* [Exercise directions]
In the excerpt on college costs and inequity, what chance of finishing college do students in the top economic quartile have?

------ Excerpted text

Defined in opportunity costs, the odds against these youth are 9:1. Students living in the top economic quartile have a seventy-seven percent chance of completing college. Based on financial position alone, the odds in favor of their college success are 3:1. This is the following tail wind of wealth advantage inherited by the privileged class. The opportunity playing field is not close to even.
Additionally, the cost of post-secondary education is punishing. Recent estimates put accumulated college debt in the United Stated more than 1.7 trillion dollars, the majority of which encumbers the bottom economic quartile. If that debt comprised a gross domestic product (GDP), it would be the ninth-largest economy in the world.
Consider that corporations chose to spend over half a billion dollars on Super Bowl commercials this year. Such a number gives me pause about what we value. There are other troubling findings. For instance, although access to college for underserved students has increased, completion rates have not risen correspondingly-another inequitable outcome.
Consider the lives of students from that lower quartile. Often, they cannot take a full academic load because of their life demands. Like their more affluent peers, they can succeed, but accumulated stresses prevent them from effectively using their abilities.
These youth have no flexibility in their academic lives. Their situations are fragile and require a monumental balancing act, and should it fail, their optimal decision is to drop out with little chance of re-entering school. As James Baldwin says, “Anyone who has struggled with poverty knows how extremely expensive it is to be poor.” The bottom line is that we are wasting millions of young minds blocked by inequity that could be helping this country.
The question for the instructional technology business is: can any developments help solve the problem? Several are on the horizon: online and blended learning, artificial intelligence, quantum computing, big data, data science, agent-based modeling, and others. However, two developments, adaptive learning (AL) and predictive analytics (PA), have shown promise in recent years. At their core, both technologies seek to maximize students’ success by removing obstacles and improving the odds of success.

------------
------ Extracted information

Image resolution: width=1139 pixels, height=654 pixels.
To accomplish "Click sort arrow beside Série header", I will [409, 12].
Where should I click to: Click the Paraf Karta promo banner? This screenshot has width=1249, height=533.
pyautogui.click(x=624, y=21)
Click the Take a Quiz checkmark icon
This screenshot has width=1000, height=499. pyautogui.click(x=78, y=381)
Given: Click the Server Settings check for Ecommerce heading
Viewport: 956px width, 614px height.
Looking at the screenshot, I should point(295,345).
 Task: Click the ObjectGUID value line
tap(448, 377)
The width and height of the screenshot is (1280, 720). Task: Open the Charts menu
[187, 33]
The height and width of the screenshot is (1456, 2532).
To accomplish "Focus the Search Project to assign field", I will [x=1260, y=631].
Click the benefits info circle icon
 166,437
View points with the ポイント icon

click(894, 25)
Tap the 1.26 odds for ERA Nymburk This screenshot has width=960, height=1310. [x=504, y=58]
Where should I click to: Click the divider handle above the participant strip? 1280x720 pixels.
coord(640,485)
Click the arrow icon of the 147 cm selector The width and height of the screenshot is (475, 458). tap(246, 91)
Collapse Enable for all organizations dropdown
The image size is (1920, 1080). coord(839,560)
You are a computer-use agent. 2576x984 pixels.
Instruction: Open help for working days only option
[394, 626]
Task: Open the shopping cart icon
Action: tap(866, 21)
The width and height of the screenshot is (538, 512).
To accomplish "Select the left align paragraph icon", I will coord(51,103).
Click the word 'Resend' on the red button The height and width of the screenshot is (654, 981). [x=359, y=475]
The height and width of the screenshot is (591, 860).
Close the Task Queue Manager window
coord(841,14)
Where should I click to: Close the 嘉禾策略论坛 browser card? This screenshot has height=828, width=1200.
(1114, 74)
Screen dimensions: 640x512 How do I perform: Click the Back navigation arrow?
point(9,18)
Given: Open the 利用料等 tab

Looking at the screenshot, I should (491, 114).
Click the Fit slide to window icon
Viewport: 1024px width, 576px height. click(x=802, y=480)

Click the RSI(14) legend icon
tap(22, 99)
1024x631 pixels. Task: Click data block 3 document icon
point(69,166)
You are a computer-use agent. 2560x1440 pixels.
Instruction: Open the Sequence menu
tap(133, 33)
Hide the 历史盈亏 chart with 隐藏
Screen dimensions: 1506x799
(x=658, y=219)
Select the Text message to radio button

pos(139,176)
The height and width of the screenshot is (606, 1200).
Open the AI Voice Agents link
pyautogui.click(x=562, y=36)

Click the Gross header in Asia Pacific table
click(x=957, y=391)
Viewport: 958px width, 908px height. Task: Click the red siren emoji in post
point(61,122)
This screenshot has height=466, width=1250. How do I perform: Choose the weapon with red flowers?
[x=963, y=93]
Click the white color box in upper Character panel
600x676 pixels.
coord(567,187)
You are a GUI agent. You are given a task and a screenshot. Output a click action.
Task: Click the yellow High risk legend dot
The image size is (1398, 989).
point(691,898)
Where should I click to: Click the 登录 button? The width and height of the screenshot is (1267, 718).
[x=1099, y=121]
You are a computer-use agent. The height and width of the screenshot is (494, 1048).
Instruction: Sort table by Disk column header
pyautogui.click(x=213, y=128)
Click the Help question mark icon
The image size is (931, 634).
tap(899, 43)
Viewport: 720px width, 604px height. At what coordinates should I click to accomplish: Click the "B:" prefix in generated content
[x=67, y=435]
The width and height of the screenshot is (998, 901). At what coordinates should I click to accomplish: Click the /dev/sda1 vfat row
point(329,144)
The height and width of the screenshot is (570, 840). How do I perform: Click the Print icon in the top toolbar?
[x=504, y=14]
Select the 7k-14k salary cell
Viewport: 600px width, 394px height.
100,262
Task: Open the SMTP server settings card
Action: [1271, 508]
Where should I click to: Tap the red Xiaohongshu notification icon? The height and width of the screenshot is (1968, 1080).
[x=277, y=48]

------------

* [Solution]
A seventy-seven percent chance.